§ **Aim of the exercise**
I need the lines from the one holding "Screen dimensions: 557x341" to the last line of the data below repeated exactly, both included, without pictures.

(Stored records)
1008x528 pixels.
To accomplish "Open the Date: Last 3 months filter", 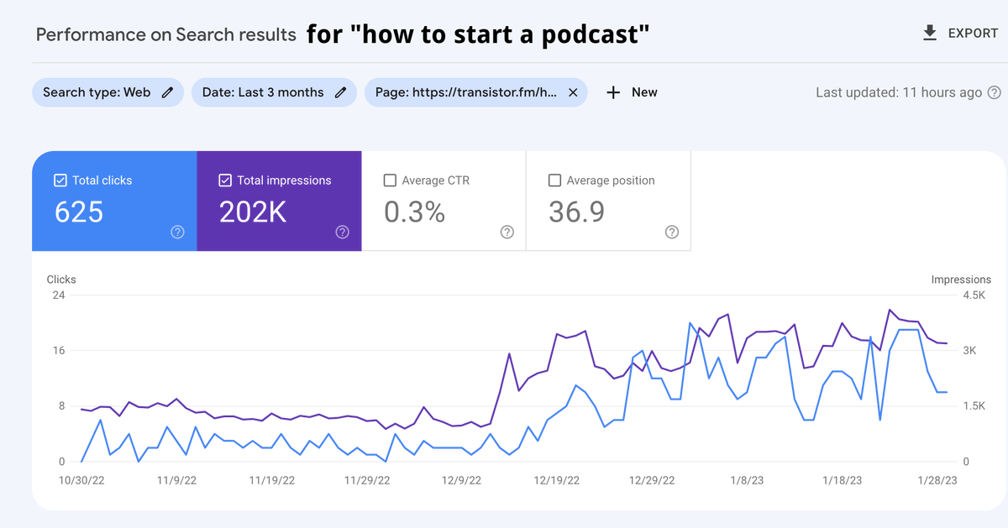I will [x=263, y=92].
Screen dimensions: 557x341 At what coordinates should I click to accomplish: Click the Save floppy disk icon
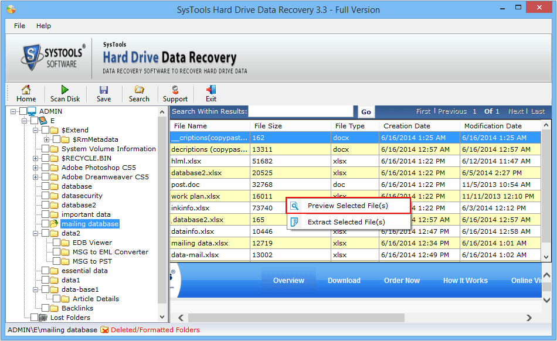coord(104,90)
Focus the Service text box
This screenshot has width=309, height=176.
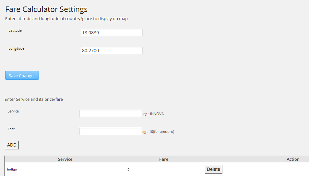[x=111, y=113]
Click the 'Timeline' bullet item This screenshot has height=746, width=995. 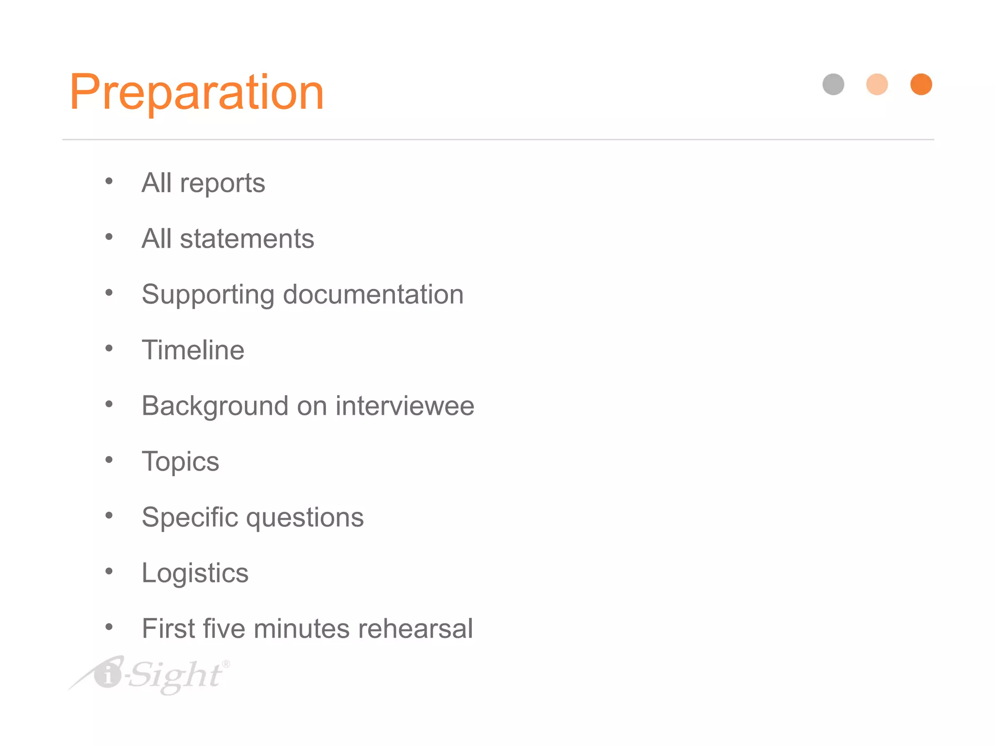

§ **Result of this task**
Screen dimensions: 557x341 At what coordinates should I click to accomplish: Click the Save floppy disk icon
coord(104,90)
Focus the Service text box
This screenshot has width=309, height=176.
[x=111, y=113]
Click the 'Timeline' bullet item This screenshot has height=746, width=995. 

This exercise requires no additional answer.